The script outputs JSON with extracted text and metadata:

json
{
  "text": "Request work\nSuggestions\nPlumbing\nHVAC\nCleaning\nElectrical",
  "confidence": 87.4,
  "words": [
    {
      "text": "Request",
      "confidence": 94.2,
      "bbox": { "x0": 142, "y0": 180, "x1": 268, "y1": 204 }
    }
  ],
  "lines": [
    {
      "text": "Request work",
      "confidence": 95.1,
      "bbox": { "x0": 142, "y0": 180, "x1": 332, "y1": 204 }
    }
  ]
}

After extracting text, present the content grouped by lines and use the extracted text directly when implementing UI copy from a design.

Examples

Example 1: Extract text from a mobile app screenshot

bash
bash <skill-path>/scripts/image-to-text.sh ./screenshot.png

Output:

Extracted text (87.4% confidence):

  Request work
  Suggestions
  Plumbing
  HVAC
  Cleaning
  Electrical

Found 6 lines, 6 words.

Example 2: Extract French text from a scanned invoice

bash
bash <skill-path>/scripts/image-to-text.sh ./invoice-scan.png fra

Tesseract uses the French language model to correctly recognize accented characters and French-specific formatting.

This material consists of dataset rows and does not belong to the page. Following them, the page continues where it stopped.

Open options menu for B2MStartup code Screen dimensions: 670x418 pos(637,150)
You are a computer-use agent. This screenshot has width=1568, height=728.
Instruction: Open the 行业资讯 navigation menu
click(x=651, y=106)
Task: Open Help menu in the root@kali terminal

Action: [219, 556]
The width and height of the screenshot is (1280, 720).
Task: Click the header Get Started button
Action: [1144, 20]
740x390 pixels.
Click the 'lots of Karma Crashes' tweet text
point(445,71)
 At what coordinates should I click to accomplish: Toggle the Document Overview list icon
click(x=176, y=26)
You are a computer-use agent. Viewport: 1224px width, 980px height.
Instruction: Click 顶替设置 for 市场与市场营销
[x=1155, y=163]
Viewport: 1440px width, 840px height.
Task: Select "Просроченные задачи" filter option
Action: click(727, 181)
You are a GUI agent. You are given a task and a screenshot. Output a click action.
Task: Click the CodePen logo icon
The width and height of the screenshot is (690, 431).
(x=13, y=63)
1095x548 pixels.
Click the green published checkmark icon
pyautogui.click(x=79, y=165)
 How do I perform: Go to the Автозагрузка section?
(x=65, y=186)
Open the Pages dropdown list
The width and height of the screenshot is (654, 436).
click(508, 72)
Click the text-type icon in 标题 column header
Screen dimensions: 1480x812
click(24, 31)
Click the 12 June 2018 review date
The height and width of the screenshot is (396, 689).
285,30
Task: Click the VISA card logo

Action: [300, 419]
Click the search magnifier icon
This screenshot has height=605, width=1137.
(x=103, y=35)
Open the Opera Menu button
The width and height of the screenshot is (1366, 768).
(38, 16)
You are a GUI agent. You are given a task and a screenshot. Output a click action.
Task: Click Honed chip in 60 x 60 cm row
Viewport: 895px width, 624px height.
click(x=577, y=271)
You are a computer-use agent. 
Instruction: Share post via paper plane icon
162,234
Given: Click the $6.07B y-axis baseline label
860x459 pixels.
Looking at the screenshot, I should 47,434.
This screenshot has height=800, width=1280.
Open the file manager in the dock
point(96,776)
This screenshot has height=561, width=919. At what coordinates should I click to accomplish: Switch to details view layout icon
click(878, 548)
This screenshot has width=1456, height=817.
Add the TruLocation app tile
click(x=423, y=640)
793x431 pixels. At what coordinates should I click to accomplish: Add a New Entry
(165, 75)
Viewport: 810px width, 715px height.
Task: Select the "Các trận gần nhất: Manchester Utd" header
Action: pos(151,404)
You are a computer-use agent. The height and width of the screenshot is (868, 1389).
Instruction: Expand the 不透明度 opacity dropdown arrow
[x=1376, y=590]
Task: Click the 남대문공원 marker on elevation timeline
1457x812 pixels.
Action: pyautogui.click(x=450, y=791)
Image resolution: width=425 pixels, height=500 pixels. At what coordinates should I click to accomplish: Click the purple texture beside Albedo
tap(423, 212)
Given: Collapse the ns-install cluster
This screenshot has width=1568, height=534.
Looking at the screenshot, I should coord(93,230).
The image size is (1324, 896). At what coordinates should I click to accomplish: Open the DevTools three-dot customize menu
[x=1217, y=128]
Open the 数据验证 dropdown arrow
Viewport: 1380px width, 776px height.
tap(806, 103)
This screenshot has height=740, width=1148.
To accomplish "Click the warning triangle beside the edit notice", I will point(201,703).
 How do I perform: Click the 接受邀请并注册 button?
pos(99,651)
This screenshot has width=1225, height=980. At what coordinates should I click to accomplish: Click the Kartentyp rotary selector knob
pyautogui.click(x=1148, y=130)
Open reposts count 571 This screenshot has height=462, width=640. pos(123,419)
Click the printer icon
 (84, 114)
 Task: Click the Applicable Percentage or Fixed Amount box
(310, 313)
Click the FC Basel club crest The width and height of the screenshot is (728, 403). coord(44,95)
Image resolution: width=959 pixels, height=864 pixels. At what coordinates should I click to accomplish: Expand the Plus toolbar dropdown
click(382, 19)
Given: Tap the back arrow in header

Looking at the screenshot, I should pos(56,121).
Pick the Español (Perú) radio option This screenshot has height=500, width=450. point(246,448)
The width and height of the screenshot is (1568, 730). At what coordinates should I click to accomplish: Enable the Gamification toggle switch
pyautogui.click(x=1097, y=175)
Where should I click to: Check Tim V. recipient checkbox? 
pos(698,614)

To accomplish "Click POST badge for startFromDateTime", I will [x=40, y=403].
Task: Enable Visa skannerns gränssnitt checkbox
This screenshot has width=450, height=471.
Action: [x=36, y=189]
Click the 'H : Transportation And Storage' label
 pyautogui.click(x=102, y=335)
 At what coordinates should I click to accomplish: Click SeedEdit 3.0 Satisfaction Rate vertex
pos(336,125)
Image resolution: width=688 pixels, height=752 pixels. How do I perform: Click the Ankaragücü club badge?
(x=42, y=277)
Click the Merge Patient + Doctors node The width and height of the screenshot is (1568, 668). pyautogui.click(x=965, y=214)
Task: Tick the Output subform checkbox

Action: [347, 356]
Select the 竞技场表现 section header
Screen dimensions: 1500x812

The extracted text can then be parsed for invoice fields like total, date, and line items.

Guidelines

  • Tesseract works best with clean, high-contrast text. Screenshots of rendered UI work well. Photos of text at angles or with noise may produce poor results.
  • Pass the correct language code as the second argument when processing non-English text. Tesseract needs the right language model to recognize characters.
  • First run is slow because Tesseract downloads language data (~4MB for English). Subsequent runs are faster.
  • For structured documents (tables, forms), post-process the extracted text to parse it into JSON or CSV format.